Pain tends to present as a form of inflammation in the joint. Think of it like an excess or cumulative amount of pressure that can lead to pain and inflammation. For example, if the knee cap gets pulled a little to one side, usually towards the outside of the joint. This means the contact area between the joint surfaces of the patella and the femur is reduced, so the same amount of pressure goes through a smaller area and this leads to pain. Think of it like standing on a pebble as opposed to a nice smooth wooden floor.

So how do we correct it? 

Well that depends on the underlying cause. We will aim to reduce the symptoms as quickly as possible and minimise your time off your chosen sport or activity. Symptom treatment may come in the form of foam rolling, acupuncture, massage or taping. This will be accompanied by some simple exercises in order to address biomechanical issues. One approach may be to work on the timing and strength of the quadriceps muscles – but the best approach will become clear after the assessment. 

This will then be progressed to some more functional strengthening so you can easily incorporate the exercises into your normal routine, and you may be surprised at how little time this will take.

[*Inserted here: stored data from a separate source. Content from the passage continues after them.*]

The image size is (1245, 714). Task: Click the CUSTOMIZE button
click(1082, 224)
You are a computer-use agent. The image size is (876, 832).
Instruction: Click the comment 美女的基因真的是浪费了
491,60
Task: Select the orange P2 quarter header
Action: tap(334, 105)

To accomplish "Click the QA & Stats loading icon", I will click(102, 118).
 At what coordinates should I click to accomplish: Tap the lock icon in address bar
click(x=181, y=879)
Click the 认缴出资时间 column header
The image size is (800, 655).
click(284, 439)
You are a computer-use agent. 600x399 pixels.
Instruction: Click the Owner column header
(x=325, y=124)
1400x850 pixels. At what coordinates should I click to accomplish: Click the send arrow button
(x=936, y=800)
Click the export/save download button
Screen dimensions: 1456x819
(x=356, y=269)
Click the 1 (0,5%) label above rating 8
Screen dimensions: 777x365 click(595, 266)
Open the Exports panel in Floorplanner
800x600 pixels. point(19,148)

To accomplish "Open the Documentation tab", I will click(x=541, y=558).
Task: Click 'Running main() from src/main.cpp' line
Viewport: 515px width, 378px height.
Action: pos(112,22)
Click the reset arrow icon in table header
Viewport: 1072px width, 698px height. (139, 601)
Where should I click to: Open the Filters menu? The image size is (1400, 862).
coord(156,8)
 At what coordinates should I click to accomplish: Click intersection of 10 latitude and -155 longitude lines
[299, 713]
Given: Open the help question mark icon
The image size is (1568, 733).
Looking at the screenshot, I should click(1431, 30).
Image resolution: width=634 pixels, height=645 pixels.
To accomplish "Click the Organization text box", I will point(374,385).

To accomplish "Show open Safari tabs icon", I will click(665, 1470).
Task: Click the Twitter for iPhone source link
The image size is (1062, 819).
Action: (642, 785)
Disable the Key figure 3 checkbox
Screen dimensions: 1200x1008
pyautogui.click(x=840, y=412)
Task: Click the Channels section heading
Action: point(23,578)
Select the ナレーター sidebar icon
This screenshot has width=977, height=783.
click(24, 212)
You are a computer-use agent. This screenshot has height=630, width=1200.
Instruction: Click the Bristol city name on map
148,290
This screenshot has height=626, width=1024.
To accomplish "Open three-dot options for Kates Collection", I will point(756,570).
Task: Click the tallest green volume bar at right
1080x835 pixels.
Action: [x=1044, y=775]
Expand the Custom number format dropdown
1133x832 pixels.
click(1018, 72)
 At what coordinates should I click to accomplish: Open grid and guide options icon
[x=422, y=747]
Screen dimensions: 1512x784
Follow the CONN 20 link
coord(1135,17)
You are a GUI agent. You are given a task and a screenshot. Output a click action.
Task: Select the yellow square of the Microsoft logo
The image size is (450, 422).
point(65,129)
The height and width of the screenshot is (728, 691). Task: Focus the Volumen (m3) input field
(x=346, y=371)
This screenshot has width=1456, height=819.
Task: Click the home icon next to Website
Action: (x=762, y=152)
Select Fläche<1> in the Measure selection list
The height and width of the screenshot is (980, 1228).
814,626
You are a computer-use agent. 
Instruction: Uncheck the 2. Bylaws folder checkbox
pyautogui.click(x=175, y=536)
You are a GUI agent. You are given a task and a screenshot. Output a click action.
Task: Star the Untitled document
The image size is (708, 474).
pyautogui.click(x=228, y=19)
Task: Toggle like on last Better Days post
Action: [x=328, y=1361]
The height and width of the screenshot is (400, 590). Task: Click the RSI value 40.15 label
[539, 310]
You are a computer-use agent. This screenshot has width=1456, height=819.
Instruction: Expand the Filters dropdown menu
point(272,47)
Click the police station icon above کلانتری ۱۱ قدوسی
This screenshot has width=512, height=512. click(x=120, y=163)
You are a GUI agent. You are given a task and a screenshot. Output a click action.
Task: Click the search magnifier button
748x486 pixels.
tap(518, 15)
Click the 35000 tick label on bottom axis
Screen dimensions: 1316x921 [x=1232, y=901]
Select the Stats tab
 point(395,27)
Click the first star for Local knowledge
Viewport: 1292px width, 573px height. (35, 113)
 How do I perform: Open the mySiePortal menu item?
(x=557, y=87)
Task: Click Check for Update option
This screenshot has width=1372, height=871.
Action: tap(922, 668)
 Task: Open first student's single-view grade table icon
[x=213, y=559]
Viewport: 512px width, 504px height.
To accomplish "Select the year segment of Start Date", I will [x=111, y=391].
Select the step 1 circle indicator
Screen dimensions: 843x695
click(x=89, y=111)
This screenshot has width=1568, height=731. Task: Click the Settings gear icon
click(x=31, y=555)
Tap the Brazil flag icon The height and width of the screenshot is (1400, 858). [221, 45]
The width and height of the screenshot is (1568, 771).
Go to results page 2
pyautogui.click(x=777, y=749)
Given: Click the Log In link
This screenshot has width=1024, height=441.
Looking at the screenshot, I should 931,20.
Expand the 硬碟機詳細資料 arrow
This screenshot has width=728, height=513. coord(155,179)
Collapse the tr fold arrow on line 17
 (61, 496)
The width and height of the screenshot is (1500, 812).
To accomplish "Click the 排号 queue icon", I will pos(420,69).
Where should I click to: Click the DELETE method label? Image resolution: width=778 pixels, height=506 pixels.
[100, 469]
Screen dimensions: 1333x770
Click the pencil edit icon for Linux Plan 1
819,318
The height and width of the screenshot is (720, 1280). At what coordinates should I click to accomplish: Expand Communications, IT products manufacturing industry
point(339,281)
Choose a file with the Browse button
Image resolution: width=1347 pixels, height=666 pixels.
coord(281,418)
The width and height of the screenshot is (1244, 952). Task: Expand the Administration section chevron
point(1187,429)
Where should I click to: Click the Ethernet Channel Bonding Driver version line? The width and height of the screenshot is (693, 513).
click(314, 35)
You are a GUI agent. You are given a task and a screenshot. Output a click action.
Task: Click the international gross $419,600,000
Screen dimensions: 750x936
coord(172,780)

Achilles tendinopathyThe Achilles tendon is the tendon that connects the calf muscle to your heel bone. Achilles tendinopathy is an umbrella term that describes a problem with this tendon, but generally this can be either an inflammation (tendinitis) or a structural remodelling problem related to long-term overuse (tendinosis). The inflammatory problem has previously been overdiagnosed as it now appears that a tendinosis is far more common. It is often seen in runners due to the repetitive nature of the sport which can lead to lots of overloading of the tendon and surrounding tissues, particularly if there is not enough rest included as part of the training programme. A thickening of the tendon can often occur which can feel like a small (or sometimes much larger!) lump on the Achilles.Following diagnosis, treatment tends to involve a specific strengthening and stretching programme along with soft tissue treatment techniques, mobilisations of the ankle and sometimes acupuncture. As it begins to improve, focus will be shifted towards functional re-training as well as identifying any problems that may have predisposed the injury in the first place, such as tight or weak muscles either near the Achilles or further up the leg. The training programme will also be adapted in order to avoid a recurrence in future. This will not necessarily involve a reduction in training quantity but will likely involve some increased variety and should also lead to improved performance. Whether it is elite level sport you want to return to or just get back to doing some jogging, the condition is very treatable and the sooner you get it seen to, the quicker you can get back to your running.